▶ _WHAT TO PRODUCE_
The required result is an exact copy of every line from the one with "This screenshot has" through the last line below, with the pictures left out.

(Collected data entries)
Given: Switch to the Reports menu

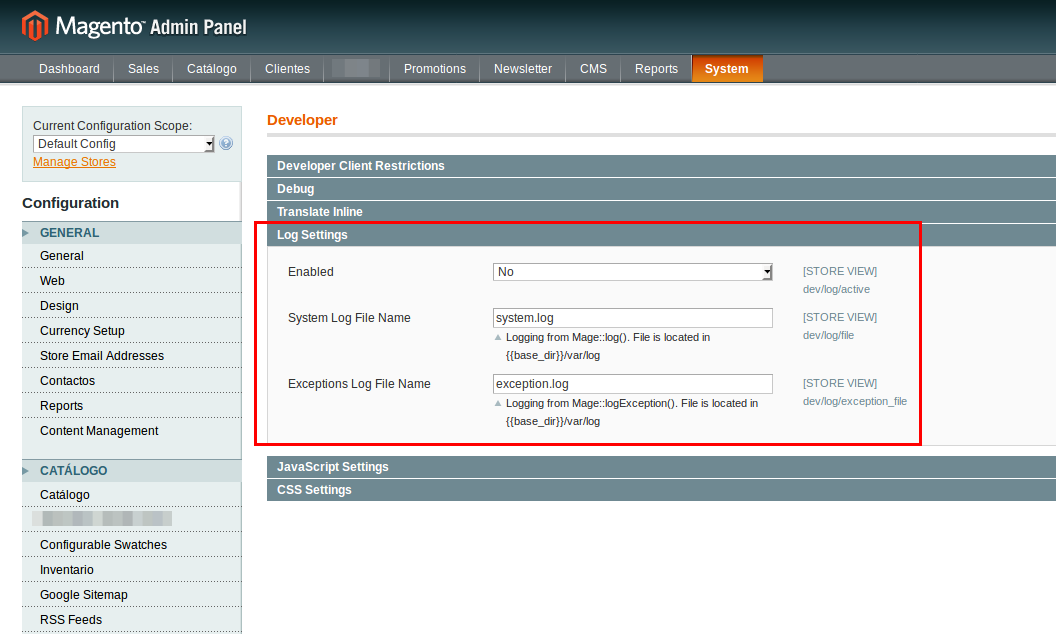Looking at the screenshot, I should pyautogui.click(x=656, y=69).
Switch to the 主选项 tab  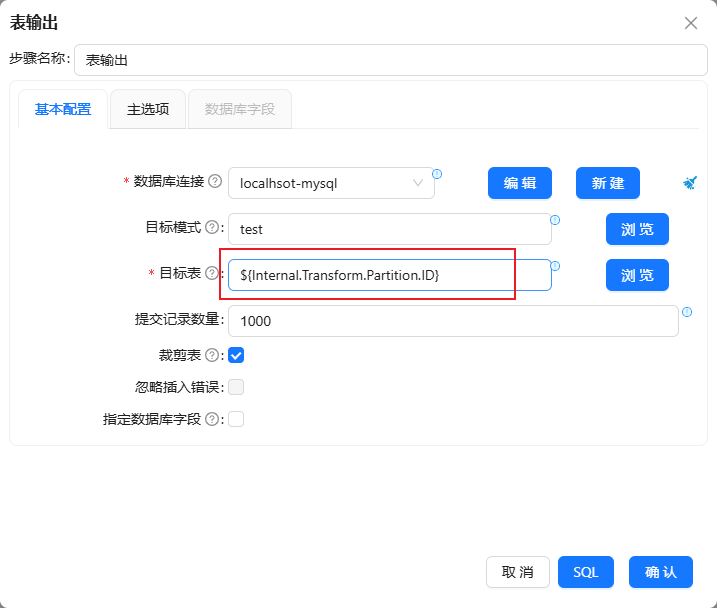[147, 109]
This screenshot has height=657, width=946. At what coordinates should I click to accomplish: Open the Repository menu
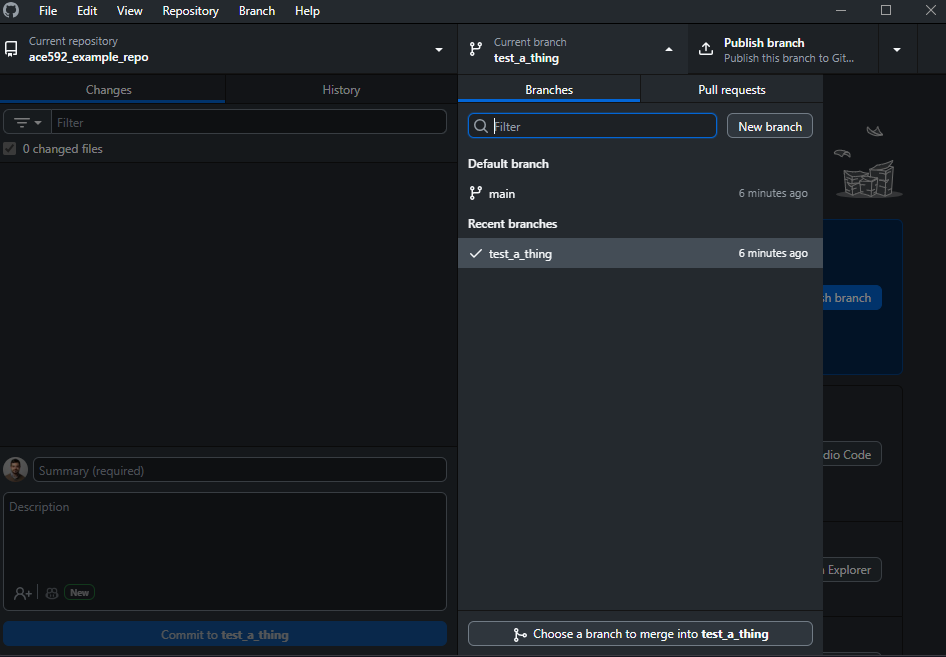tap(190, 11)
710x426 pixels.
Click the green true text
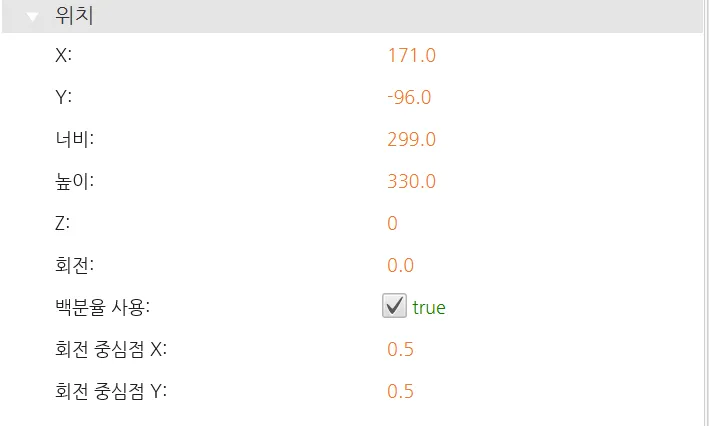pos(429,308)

▶ _RESULT FOR THIS EXERCISE_
This screenshot has height=657, width=946. At what coordinates should I click to accomplish: Open the Repository menu
tap(190, 11)
710x426 pixels.
Click the green true text
pos(429,308)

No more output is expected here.